The "other" reusable code base

Intellisense Code Snippets are chunks of code that you can quickly plug into your Visual Basic projects but which also have added features supported by Visual Studio and Visual Basic .NET Express. Note that I used the full title: Intellisense Code Snippets. Microsoft made the unfortunate choice of naming this technology using the same word, "snippet" - a few lines of code selected from a larger program - that programmers have been using for decades for something quite different. So if you're searching for more information, you will have to trudge through lots of pages that have nothing to do with this new technology. In this article, I use the name "Code Snippet" to mean this new Microsoft technology, not just a few lines of code.

Code Snippets feature much more than just lines of code. They're a complete and well designed system that ...

  • Contains replacement fields so the code can be quickly adapted to a specific program
  • Allows them to take advantage of the rest of Intellisense for suggesting potential replacement choices for fields in the code
  • Automatically adds associated references and imports statements (C# doesn't support this feature, however)
  • Displays tooltip instructions to make the code easier to use
  • Organizes these chunks of code into functional groups
  • Is supported by the Code Snippet Manager for maintaining the library of snippets on your computer
  • Is also supported by several choices of snippet editors so you can build your own code snippets - more about this later

That's a lot of features!

Visual Basic 2005 Pro includes over 500 code snippets and VBE has over 200. (According to the Microsoft team, they use the "russian doll" approach: more expensive versions are supersets of the cheaper ones. You're supposed to be able to download more from the web and the Code Snippet Manager even includes a built-in button for doing that. I think Microsoft imagined that developers would start posting free snippets on web sites like crazy but that just hasn't happened. I only found a few sites that had any at all and there were just a handful of snippets in those.
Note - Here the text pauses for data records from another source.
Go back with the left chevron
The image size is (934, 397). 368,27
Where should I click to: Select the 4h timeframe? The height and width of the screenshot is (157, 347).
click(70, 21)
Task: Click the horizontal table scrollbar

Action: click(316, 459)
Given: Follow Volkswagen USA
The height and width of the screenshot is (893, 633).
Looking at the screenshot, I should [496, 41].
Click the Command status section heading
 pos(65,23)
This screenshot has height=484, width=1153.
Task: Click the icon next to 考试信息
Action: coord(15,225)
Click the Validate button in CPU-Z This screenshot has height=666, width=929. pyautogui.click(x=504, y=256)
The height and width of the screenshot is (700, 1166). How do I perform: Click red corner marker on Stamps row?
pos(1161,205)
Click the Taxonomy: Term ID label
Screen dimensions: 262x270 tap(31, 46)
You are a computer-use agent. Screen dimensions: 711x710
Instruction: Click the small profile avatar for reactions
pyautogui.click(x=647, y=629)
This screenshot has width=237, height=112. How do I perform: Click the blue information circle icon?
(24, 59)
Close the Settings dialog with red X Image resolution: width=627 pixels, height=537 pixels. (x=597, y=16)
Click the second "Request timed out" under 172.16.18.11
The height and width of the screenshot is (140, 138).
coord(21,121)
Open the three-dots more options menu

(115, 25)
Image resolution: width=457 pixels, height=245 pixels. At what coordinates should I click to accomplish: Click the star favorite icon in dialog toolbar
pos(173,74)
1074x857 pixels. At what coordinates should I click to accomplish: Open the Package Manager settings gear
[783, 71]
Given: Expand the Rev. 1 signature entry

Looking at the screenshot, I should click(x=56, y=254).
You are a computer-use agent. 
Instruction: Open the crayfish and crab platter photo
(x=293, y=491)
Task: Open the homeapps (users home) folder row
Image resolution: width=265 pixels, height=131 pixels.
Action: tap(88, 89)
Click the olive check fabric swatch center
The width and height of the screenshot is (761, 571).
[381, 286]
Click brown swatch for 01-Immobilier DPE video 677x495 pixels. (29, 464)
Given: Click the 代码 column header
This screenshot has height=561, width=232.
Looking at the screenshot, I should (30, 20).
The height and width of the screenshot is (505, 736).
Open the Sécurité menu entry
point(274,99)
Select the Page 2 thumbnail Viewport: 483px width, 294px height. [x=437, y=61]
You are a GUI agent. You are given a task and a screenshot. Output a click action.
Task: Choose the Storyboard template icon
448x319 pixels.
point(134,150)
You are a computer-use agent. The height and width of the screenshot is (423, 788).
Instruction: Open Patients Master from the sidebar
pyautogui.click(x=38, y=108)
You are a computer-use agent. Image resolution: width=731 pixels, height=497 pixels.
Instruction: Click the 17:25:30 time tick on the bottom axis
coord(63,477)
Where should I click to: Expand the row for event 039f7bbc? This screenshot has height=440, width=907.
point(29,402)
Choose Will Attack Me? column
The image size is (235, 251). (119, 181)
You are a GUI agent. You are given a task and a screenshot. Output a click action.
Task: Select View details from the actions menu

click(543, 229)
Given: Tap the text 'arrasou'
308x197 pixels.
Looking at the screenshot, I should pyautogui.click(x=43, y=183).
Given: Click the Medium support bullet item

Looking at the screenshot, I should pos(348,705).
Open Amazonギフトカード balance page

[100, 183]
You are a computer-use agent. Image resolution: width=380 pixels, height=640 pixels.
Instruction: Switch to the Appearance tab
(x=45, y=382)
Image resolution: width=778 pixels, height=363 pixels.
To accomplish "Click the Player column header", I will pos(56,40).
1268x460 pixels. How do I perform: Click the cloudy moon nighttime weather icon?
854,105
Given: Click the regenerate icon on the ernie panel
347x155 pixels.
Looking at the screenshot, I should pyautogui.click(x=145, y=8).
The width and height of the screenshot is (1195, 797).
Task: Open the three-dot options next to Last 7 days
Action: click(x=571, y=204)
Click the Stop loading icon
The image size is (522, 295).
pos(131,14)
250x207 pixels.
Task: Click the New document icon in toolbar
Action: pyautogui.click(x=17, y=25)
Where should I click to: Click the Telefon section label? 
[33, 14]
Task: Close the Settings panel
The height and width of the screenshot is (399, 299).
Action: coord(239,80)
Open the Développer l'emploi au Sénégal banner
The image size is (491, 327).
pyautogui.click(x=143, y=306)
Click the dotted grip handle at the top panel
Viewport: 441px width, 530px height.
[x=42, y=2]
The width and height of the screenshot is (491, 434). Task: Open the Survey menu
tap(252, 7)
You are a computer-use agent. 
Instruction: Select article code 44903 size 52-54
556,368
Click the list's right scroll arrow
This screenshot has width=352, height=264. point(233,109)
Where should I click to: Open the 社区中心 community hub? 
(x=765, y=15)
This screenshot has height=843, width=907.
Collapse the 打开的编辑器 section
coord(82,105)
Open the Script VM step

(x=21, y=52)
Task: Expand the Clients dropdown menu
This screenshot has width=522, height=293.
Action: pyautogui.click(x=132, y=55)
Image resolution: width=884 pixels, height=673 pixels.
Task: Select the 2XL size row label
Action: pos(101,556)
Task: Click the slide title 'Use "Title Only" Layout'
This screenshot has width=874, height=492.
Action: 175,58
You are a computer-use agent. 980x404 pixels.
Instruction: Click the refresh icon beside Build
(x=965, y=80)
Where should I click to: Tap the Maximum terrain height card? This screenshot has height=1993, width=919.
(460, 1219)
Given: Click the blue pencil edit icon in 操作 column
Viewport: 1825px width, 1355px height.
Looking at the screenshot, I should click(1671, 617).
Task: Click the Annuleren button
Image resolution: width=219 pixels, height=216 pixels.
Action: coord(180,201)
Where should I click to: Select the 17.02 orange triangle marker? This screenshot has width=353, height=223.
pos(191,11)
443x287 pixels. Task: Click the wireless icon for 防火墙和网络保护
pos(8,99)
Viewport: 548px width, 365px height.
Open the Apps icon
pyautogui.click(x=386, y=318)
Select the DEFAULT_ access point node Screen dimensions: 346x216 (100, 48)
Microsoft isn't giving up, however! Although I failed to find much in the way of third party Code Snippets, I did find Code Snippets that Microsoft has already provided for the unreleased 2007 Office system. These Code Snippets performed functions like:

  • reading/writing headers and footers (Word)
  • adding/reordering slides in a presentation (PowerPoint)
  • retrieving hidden worksheets or hidden rows/columns (Excel)

This should give you confidence that your investment in learning about Code Snippets will be paid back as you work with future Microsoft technologies.

Although there aren't a lot of downloadable Code Snippets available, you can create your own either by hand using raw XML or using one of several alternative Code Snippet editors. (Curiously, it seems there are more editors available than downloadable snippets.) We'll check out both of these approaches in Part II of this article.

But the first task is to gain some experience just using Code Snippets so we can tell what they are. To do that, see the next page to to revisit the ever popular "Drinking Binge" project that was created to demonstrate how to code events in VB.NET.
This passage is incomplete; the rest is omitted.